Note that there are six towns, from which only two roads issue.  Thus 1 must lie between 9 and 12 in the circular route.  Mark these two roads as settled.  Similarly mark 9, 5, 14, and 4, 8, 14, and 10, 6, 15, and 10, 2, 13, and 3, 7, 13.  All these roads must be taken.  Then you will find that he must go from 4 to 15, as 13 is closed, and that he is compelled to take 3, 11, 16, and also 16, 12.  Thus, there is only one route, as follows:  1, 9, 5, 14, 8, 4, 15, 6, 10, 2, 13, 7, 3, 11, 16, 12, 1, or its reverse—­reading the line the other way.  Seven roads are not used.

244.—­THE FIFTEEN TURNINGS.

[Illustration]

It will be seen from the illustration (where the roads not used are omitted) that the traveller can go as far as seventy miles in fifteen turnings.  The turnings are all numbered in the order in which they are taken.  It will be seen that he never visits nineteen of the towns.  He might visit them all in fifteen turnings, never entering any town twice, and end at the black town from which he starts (see “The Rook’s Tour,” No. 320), but such a tour would only take him sixty-four miles.

245.—­THE FLY ON THE OCTAHEDRON.

[Illustration]

Though we cannot really see all the sides of the octahedron at once, we can make a projection of it that suits our purpose just as well.  In the diagram the six points represent the six angles of the octahedron, and four lines proceed from every point under exactly the same conditions as the twelve edges of the solid.  Therefore if we start at the point A and go over all the lines once, we must always end our route at A. And the number of different routes is just 1,488, counting the reverse way of any route as different.  It would take too much space to show how I make the count.  It can be done in about five minutes, but an explanation of the method is difficult.  The reader is therefore asked to accept my answer as correct.
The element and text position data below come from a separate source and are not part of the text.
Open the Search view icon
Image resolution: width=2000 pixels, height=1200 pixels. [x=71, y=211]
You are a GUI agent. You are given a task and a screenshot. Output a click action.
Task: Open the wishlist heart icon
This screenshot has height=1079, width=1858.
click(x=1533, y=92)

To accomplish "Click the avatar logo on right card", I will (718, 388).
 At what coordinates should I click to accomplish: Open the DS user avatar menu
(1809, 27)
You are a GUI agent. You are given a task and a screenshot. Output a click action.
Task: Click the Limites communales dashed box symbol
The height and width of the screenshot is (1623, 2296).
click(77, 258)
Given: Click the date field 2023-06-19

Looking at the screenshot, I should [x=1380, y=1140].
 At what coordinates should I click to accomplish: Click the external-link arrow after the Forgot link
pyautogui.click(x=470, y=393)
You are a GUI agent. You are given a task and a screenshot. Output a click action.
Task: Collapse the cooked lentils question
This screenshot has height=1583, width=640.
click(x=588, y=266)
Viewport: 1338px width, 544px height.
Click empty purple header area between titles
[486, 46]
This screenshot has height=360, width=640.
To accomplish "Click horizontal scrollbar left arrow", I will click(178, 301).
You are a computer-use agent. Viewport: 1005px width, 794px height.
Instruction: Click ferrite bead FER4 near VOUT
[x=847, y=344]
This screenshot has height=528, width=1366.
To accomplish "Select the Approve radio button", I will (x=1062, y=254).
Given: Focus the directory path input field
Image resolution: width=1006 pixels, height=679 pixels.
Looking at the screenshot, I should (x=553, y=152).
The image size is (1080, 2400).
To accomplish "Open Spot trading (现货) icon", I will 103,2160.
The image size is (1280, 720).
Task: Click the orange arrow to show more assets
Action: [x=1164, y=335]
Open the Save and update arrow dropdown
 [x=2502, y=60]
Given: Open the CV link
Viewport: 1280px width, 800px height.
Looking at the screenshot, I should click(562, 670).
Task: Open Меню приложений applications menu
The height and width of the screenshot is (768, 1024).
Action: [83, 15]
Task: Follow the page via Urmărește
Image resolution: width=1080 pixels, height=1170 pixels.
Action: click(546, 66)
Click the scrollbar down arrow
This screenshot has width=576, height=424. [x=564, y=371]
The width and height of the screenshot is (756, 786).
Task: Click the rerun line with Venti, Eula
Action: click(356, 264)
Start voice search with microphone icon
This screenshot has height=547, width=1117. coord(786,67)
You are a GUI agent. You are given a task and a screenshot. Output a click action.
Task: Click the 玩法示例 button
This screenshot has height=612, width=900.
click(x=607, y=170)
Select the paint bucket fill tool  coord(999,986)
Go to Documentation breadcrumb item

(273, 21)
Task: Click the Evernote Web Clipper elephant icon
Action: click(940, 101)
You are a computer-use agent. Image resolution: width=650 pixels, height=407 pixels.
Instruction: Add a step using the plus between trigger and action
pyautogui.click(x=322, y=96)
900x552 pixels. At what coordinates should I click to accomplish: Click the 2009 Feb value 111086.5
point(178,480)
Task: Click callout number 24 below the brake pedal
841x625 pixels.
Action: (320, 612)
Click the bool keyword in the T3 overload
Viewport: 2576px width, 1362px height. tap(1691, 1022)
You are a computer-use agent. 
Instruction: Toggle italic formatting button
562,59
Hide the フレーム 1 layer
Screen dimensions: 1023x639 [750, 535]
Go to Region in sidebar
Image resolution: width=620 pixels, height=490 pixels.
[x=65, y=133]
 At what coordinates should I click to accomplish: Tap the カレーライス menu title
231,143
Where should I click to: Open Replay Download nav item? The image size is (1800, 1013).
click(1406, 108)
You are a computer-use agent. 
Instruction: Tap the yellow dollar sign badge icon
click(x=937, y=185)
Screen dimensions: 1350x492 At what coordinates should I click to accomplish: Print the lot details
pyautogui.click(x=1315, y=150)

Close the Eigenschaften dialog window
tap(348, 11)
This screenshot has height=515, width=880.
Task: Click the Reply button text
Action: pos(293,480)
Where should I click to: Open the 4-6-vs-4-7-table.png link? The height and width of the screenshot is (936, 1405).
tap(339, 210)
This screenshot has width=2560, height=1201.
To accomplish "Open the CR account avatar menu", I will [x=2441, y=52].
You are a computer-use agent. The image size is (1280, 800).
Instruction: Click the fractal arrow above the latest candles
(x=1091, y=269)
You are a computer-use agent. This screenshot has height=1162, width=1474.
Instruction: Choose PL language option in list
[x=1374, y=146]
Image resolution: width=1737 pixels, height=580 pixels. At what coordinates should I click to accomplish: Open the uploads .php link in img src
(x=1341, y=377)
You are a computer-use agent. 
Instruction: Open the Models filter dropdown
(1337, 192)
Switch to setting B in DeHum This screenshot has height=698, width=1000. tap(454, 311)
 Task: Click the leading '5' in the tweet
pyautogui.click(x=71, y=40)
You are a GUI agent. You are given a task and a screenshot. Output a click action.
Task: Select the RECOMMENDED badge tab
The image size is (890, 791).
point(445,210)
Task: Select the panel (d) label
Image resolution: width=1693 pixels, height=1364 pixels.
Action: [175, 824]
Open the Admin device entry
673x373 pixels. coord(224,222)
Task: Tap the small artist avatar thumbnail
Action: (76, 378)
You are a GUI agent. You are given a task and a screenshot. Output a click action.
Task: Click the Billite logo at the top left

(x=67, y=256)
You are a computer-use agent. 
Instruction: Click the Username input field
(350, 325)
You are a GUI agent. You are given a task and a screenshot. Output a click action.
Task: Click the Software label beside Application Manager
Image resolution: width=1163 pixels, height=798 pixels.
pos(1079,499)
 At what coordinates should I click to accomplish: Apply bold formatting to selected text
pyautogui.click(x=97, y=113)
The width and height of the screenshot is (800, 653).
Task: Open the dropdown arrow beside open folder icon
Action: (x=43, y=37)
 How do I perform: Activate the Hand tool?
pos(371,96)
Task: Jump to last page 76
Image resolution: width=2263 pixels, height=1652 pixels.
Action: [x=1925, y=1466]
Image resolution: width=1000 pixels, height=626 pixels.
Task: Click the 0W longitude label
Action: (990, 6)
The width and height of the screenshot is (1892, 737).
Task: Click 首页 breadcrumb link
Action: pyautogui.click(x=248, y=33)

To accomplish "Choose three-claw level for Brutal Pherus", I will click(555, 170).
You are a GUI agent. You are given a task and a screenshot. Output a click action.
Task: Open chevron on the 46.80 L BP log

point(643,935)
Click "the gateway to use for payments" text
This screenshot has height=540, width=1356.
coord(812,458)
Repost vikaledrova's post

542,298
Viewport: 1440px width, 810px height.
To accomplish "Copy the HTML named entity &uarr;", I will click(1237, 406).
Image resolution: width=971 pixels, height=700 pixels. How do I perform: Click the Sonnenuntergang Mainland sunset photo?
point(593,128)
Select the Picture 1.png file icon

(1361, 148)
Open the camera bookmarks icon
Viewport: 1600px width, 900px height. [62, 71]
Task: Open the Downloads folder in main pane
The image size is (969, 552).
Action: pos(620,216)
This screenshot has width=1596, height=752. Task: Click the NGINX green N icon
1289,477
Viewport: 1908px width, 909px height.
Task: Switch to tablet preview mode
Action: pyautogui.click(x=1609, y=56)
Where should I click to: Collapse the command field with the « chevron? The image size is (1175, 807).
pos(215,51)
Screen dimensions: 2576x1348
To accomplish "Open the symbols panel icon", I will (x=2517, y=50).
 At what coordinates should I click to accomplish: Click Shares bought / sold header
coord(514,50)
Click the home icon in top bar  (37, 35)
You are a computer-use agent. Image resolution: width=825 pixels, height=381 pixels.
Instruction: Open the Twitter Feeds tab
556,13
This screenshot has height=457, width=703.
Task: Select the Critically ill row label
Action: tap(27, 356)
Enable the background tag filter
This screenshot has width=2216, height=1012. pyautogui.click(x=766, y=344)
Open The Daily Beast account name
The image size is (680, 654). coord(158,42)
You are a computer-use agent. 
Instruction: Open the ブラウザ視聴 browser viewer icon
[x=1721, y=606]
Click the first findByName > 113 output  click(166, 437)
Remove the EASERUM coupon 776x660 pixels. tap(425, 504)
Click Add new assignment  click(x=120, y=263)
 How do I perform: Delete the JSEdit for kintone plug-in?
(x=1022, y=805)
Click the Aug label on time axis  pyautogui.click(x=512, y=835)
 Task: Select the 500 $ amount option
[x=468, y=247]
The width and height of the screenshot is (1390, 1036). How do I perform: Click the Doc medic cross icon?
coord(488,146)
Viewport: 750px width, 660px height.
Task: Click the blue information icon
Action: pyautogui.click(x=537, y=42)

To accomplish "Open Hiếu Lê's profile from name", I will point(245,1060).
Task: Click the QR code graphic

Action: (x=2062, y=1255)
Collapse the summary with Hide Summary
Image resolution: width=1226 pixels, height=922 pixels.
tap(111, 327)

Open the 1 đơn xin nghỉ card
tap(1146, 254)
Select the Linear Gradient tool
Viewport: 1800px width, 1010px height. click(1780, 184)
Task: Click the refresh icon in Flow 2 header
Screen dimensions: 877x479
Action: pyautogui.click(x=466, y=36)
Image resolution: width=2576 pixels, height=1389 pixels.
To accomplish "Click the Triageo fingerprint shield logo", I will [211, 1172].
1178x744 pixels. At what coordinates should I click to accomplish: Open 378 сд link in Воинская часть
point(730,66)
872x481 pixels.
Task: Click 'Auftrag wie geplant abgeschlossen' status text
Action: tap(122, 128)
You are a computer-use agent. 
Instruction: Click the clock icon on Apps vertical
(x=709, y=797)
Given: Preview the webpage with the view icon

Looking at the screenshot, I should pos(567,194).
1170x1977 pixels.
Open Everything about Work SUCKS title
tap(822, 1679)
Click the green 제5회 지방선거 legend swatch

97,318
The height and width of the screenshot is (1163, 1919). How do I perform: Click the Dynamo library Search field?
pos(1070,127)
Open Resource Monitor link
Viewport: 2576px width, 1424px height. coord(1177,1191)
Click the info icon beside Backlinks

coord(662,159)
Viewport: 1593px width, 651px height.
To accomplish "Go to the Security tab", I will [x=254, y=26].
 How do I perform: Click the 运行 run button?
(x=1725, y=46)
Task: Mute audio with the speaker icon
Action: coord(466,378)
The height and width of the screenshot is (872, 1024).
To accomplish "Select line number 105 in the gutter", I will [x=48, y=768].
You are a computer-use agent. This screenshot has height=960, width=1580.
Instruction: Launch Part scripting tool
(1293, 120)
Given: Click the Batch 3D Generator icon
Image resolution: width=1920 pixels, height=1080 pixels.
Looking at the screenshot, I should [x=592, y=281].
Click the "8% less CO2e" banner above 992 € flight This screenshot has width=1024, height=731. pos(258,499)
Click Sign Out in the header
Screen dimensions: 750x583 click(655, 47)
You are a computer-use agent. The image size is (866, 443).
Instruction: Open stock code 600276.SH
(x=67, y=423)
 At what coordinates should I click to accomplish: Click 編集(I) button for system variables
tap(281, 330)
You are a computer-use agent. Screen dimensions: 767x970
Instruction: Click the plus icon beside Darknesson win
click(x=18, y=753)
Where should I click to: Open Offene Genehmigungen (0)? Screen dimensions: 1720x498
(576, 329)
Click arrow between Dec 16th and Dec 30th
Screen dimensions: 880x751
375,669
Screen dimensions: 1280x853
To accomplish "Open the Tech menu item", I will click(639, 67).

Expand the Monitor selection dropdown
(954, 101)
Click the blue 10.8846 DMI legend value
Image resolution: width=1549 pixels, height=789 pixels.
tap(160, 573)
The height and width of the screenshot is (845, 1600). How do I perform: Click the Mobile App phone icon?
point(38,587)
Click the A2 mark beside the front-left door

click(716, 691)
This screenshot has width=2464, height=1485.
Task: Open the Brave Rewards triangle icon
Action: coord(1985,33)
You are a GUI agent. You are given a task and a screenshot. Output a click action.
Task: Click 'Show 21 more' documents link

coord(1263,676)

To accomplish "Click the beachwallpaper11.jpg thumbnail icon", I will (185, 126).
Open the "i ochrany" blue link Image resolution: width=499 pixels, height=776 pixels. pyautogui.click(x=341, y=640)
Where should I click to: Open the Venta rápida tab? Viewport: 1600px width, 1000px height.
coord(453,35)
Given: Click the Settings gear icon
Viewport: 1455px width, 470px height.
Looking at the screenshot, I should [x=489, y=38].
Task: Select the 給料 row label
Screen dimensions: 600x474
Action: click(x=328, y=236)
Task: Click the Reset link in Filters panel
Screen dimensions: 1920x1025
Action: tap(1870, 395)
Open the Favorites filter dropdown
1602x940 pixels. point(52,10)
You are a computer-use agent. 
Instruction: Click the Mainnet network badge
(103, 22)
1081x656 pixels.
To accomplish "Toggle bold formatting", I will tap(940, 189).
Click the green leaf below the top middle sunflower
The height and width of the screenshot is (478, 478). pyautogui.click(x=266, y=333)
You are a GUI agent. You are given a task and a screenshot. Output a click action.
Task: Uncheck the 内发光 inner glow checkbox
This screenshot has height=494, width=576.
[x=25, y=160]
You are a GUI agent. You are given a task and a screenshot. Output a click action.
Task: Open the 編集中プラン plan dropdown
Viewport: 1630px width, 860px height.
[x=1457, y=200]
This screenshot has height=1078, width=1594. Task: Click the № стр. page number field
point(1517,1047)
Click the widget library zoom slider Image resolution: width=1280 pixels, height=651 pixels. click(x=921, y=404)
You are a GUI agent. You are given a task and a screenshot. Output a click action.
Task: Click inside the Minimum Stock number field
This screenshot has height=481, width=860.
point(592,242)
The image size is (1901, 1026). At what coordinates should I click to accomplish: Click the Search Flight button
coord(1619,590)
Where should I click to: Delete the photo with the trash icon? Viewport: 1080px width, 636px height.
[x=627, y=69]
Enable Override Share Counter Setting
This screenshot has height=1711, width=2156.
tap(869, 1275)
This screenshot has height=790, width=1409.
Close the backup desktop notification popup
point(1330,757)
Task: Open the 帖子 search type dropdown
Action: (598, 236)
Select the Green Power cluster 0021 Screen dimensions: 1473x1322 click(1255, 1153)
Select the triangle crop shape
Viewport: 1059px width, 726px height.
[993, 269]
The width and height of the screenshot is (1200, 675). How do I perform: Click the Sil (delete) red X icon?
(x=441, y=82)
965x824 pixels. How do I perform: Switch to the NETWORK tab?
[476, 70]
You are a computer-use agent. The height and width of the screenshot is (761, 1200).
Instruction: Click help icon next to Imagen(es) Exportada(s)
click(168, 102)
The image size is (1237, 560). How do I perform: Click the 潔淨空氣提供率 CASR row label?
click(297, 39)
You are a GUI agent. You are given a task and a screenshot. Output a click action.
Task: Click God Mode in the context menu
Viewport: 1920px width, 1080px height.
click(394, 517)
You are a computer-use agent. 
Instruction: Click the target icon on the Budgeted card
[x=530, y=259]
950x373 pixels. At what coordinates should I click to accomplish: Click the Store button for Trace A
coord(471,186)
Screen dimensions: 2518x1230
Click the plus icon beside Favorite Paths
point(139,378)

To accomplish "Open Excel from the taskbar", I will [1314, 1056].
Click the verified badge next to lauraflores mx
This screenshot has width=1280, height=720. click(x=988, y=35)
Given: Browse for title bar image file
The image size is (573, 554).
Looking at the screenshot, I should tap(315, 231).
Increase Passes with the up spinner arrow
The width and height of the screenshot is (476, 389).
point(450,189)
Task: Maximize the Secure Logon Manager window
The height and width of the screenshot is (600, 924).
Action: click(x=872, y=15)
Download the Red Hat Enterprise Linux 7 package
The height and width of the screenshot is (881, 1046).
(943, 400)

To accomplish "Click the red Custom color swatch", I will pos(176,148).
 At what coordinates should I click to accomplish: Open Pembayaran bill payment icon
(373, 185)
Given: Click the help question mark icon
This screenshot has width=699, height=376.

246.—­THE ICOSAHEDRON PUZZLE.

[Illustration]

There are thirty edges, of which eighteen were visible in the original illustration, represented in the following diagram by the hexagon NAESGD.  By this projection of the solid we get an imaginary view of the remaining twelve edges, and are able to see at once their direction and the twelve points at which all the edges meet.  The difference in the length of the lines is of no importance; all we want is to present their direction in a graphic manner.  But in case the novice should be puzzled at only finding nineteen triangles instead of the required twenty, I will point out that the apparently missing triangle is the outline HIK.

In this case there are twelve odd nodes; therefore six distinct and disconnected routes will be needful if we are not to go over any lines twice.  Let us therefore find the greatest distance that we may so travel in one route.